The PRESIDENT —In response to the matter that has been raised by Senator Tate, firstly let me say how delighted I was to hear Senator Tate make reference to the presence in the presidential gallery of our erstwhile colleague and my close friend, former Senator Jim Cavanagh and his wife. Senator Cavanagh served in the Senate with me from the day I started in the Senate in 1962 until he left, with a number of our other colleagues, in 1981. I must say that it is a pleasure not only for me but for all honourable senators to see former Senator Cavanagh and Mrs Cavanagh back with us this evening.

In response to the matter about which Senator Tate principally spoke on the adjournment, I must say that Senator Childs came to see me this afternoon in my office and raised with me the question of the arrest of Senator Georges in Queensland. Senator Reynolds also saw me shortly after Senator Childs had been to see me. When Senator Childs came to see me I had with me the Clerk of the Senate who informed me and Senator Childs that he, the Clerk, and another of the Senate's senior officers had had discussions with the solicitor representing Senator Georges this afternoon. Senator Childs's attention was drawn to a Privileges Committee report of 1979 concerning the arrest of a senator, the contents of which report were adopted by the Senate at that time.

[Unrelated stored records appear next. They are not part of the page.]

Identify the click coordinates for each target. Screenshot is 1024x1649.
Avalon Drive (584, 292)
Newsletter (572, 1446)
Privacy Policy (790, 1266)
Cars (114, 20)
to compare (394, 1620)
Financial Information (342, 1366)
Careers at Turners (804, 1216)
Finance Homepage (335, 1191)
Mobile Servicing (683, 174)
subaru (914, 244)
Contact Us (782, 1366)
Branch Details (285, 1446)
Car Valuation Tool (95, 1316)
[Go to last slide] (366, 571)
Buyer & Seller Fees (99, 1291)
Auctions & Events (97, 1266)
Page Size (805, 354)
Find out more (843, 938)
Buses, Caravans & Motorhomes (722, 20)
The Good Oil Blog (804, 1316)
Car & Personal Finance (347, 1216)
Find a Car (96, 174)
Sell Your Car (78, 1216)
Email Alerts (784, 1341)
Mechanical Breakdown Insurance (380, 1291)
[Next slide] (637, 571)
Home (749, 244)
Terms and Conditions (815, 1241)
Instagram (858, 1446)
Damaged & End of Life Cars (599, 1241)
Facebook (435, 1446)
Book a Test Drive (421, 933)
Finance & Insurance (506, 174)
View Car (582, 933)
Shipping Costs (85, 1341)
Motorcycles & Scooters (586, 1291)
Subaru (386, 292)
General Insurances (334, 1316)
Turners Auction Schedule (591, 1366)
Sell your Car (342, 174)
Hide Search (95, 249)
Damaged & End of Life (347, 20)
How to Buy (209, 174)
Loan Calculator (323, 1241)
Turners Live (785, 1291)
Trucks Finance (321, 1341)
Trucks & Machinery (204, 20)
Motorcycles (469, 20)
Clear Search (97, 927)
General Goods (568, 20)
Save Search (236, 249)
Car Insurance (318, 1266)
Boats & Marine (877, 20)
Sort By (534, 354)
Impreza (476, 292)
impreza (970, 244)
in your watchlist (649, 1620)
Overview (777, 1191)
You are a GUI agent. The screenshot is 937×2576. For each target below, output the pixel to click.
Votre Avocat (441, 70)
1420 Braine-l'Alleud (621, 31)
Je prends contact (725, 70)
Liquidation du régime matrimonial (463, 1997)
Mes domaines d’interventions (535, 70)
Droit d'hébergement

In short, the report said that where a senator had been arrested or proceeded against by police officers acting as officers of the Crown, the matter was to be regarded as one of a criminal nature and, therefore, in that event was not the subject of privilege of the Senate.

I understand that Senator Georges was, in fact, charged with an offence under a Queensland Act which provides for a penalty of a fine or imprisonment for six months. The previous report, the one to which I have referred, confirmed that it must be regarded that the privilege of freedom from arrest is not available in such matters.

I understand that subsequent to the discussion that the Clerk and I had with Senator Childs the Clerk also had a discussion with the solicitor representing Senator Georges. I am told that Senator Georges has been charged. He expects to appear before a magistrate at 10 a.m. tomorrow. I expect the court to advise me, as President of the Senate, that Senator Georges has been before that court. I expect that that advice will come either from the court or from the Queensland Attorney-General. I am also told that it is expected that upon Senator Georges's appearance before that court a date will be set down for the hearing in due course. That is all I can say at this stage. Senator Georges has not been before a court. It is expected that he will be before a court tomorrow. I expect that either the court or the Queensland Attorney-General, acting in accordance with practice, will advise me that a senator has been detained in that State.

Senator Tate —Do you know the charge?

The PRESIDENT —I am now told that it is a charge under section 4A of the Vagrants, Gaming and Other Offences Act.